== Conjunto de tareas ==
[a] Según el fragmento sobre el documental, ¿desde hace cuánto tiempo está David Remnick al frente de la revista?
[b] Cambia "sereno" por "tranquilo" en la parte del fragmento sobre el documental que comienza con las palabras que contienen "David Remnick, al" y termina con "polarización y ruido.", y reproduce ese pasaje con el cambio.

== Fragmento proporcionado ==
····················

David Remnick, al frente de la revista desde hace más de dos décadas, aparece como un editor sereno que escucha más de lo que habla. Su presencia transmite la idea de una dirección que confía en los procesos antes que en los gestos. Frente a él, los redactores más jóvenes aportan una mirada distinta, menos reverencial, pero igualmente entregada a la búsqueda de sentido. Esa convivencia generacional abre un debate sobre la vigencia de la tradición en un medio digitalizado. El documental sugiere que la permanencia de la revista no proviene de su estilo ni de su prestigio, sino de su capacidad para seguir creyendo que la inteligencia colectiva puede sostener una publicación en tiempos de polarización y ruido.

La estética del film evita el artificio. Las imágenes de archivo se combinan con escenas actuales sin saltos abruptos, como si ambas temporalidades compartieran el mismo aire. La luz es limpia, los planos duran lo suficiente para que el espectador respire el ambiente de concentración. La voz de Julianne Moore acompaña con sobriedad, sin imponerse al relato. Todo en la película transmite una voluntad de claridad: las ideas deben entenderse con precisión, sin adornos ni metáforas sobrantes. Curry, que conoce bien el lenguaje del documental periodístico, decide no reinventarlo sino utilizarlo para reforzar una sensación de permanencia.

····················

== Datos recopilados ==
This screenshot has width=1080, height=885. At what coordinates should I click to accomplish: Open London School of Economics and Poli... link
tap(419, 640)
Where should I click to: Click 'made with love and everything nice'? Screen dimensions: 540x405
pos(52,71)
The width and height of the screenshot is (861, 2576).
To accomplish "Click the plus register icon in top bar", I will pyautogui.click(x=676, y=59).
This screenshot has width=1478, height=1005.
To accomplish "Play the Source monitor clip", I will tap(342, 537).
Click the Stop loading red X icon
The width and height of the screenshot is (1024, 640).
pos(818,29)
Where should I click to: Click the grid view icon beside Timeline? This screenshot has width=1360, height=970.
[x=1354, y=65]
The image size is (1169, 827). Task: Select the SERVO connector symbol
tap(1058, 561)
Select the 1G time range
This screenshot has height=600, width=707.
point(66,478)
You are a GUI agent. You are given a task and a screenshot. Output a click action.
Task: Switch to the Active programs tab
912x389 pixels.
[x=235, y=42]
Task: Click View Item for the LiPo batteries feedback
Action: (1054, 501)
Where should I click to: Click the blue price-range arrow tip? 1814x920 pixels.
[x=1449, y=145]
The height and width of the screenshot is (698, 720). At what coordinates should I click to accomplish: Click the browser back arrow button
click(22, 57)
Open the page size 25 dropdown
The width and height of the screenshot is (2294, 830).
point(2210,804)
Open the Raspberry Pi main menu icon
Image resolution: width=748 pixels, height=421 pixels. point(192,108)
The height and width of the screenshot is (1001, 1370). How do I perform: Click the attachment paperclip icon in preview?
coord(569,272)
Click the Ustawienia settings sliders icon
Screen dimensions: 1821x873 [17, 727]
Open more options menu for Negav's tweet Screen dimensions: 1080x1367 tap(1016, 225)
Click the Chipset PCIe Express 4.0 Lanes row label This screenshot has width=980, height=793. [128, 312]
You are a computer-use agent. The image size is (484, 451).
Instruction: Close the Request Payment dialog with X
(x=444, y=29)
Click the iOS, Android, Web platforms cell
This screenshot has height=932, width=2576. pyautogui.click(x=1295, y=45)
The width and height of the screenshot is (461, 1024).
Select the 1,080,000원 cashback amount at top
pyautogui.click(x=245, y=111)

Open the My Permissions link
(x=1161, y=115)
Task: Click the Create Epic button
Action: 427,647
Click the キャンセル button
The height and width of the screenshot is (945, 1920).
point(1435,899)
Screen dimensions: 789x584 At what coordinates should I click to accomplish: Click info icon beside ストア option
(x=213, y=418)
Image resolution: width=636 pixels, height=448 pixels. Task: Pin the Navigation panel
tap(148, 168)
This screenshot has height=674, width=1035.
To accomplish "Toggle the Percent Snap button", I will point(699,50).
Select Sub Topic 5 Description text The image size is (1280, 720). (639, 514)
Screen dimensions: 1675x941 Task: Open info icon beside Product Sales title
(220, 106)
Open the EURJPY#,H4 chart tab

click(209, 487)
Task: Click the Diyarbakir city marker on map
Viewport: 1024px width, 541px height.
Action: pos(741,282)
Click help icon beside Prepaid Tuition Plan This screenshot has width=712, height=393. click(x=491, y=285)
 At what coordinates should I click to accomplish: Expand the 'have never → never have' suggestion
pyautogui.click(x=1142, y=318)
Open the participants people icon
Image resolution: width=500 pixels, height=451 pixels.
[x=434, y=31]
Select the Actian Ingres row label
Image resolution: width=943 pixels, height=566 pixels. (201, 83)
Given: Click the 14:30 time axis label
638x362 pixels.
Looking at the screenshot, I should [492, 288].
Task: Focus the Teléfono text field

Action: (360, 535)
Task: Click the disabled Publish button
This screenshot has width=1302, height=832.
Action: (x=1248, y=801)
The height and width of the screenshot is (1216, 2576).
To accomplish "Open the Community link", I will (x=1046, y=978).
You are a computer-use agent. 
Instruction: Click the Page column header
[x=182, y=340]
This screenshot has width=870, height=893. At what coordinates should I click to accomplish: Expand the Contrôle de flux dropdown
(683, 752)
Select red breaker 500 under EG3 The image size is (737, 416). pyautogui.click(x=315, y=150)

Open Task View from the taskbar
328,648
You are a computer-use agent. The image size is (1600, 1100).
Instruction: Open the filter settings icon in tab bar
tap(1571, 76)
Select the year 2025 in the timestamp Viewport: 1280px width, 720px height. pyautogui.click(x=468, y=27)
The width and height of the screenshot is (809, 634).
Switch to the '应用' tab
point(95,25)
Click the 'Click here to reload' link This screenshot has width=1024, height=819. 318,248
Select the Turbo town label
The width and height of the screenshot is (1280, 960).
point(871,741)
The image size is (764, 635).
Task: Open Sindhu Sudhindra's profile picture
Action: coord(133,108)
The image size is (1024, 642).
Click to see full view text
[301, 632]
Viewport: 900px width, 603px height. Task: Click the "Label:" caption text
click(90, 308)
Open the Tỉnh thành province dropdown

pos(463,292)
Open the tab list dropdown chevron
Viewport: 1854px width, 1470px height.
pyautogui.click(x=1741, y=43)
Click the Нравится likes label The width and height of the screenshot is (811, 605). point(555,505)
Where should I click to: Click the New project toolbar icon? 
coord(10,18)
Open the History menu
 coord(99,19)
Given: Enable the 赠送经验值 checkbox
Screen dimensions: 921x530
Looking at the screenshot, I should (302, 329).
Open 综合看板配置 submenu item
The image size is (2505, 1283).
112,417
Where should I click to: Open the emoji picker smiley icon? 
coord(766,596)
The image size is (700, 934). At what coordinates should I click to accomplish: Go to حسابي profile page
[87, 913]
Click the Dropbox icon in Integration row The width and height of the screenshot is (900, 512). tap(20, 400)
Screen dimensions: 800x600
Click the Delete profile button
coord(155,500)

····················

== Lista de respuestas ==
[a] Desde hace más de dos décadas.

[b]
David Remnick, al frente de la revista desde hace más de dos décadas, aparece como un editor tranquilo que escucha más de lo que habla. Su presencia transmite la idea de una dirección que confía en los procesos antes que en los gestos. Frente a él, los redactores más jóvenes aportan una mirada distinta, menos reverencial, pero igualmente entregada a la búsqueda de sentido. Esa convivencia generacional abre un debate sobre la vigencia de la tradición en un medio digitalizado. El documental sugiere que la permanencia de la revista no proviene de su estilo ni de su prestigio, sino de su capacidad para seguir creyendo que la inteligencia colectiva puede sostener una publicación en tiempos de polarización y ruido.